Has media exaggeration of the risks been responsible for generating social panic and anxiety?
There has been evidence of bulk buying of hand sanitisers and anti-bacterial wipes.
Are journalists doing their duty by earnestly distributing important public interest information or are they over-dramatising what is going on?
- Coronavirus has the most space on the website, but other stories are being featured.
- ‘Death toll’ vocabulary focuses on the fatality of the virus, whereas statistically in 81% of cases people experienced mild or moderate symptoms.
- It might be argued that the over-emphasis on the more serious situation in Italy is more anxiety inducing than analysing the UK position alone.
2. The Guardian
- All news stories featured are related to coronavirus. Readers might not look further down to their other stories, and so will only see the emphasis on the virus.
- Keywords like ‘disruption’, ‘fears’, ‘growing anger’ are indicative of chaos and threat rather than containment. reactions to readers.
- The Q&A for coronavirus, which would prove more useful facts for readers is small compared to the hoax claims article that in alarmist in tone.
3. The Economist
- While coronavirus is mentioned in its main headline, the listing of its scientific name ‘covid-19’ shows a distanced approach.
- Since this story is under the category ‘Finance and Economics’, it is not giving coronavirus its own category, unlike the other publishers. Again, this approach diminishes the impact.
- Overall, the language is not inflammatory.
4. The Times
- Coronavirus has its own category, signifying importance and urgency.
- The two stories relating to COVID-19 take up half of the homepage, so it signifies importance but not over-reporting on it. Other news stories are not related, showing that there are other events that need to be reported.
- The article headlined ‘Your life could change’ could cause anxiety particularly if readers are lead to believe their daily routine will be disrupted.

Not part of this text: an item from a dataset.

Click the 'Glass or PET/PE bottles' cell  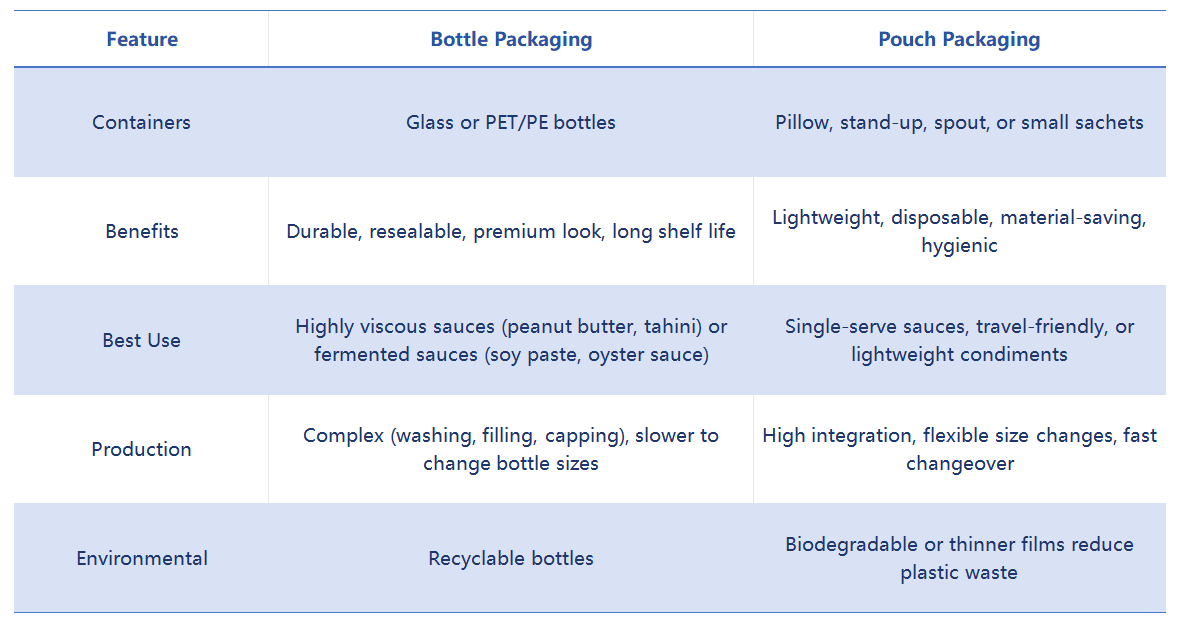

- Again, dominance on the front page, establishing importance and urgency.
- ‘Already among us’, is anthropomorphising the virus almost like a dangerous killer
- The quotes from the chief medical officer are not very pacifying to read, and could be anxiety inducing for readers. The lack of guidance on how to identify coronavirus symptoms adds to the alarmist and sensationalising tone.
In summary, this is only a small sample. The trend and tone overall could be perceived as gestating more panic than calm.
When each is considered as individual publications, they are not anxiety-inducing in themselves. However, due to social media adding more layers and vectors in the scale and speed of media communication, it could be argued this limited sample of ‘mainstream media’ are not operating with enough perspective.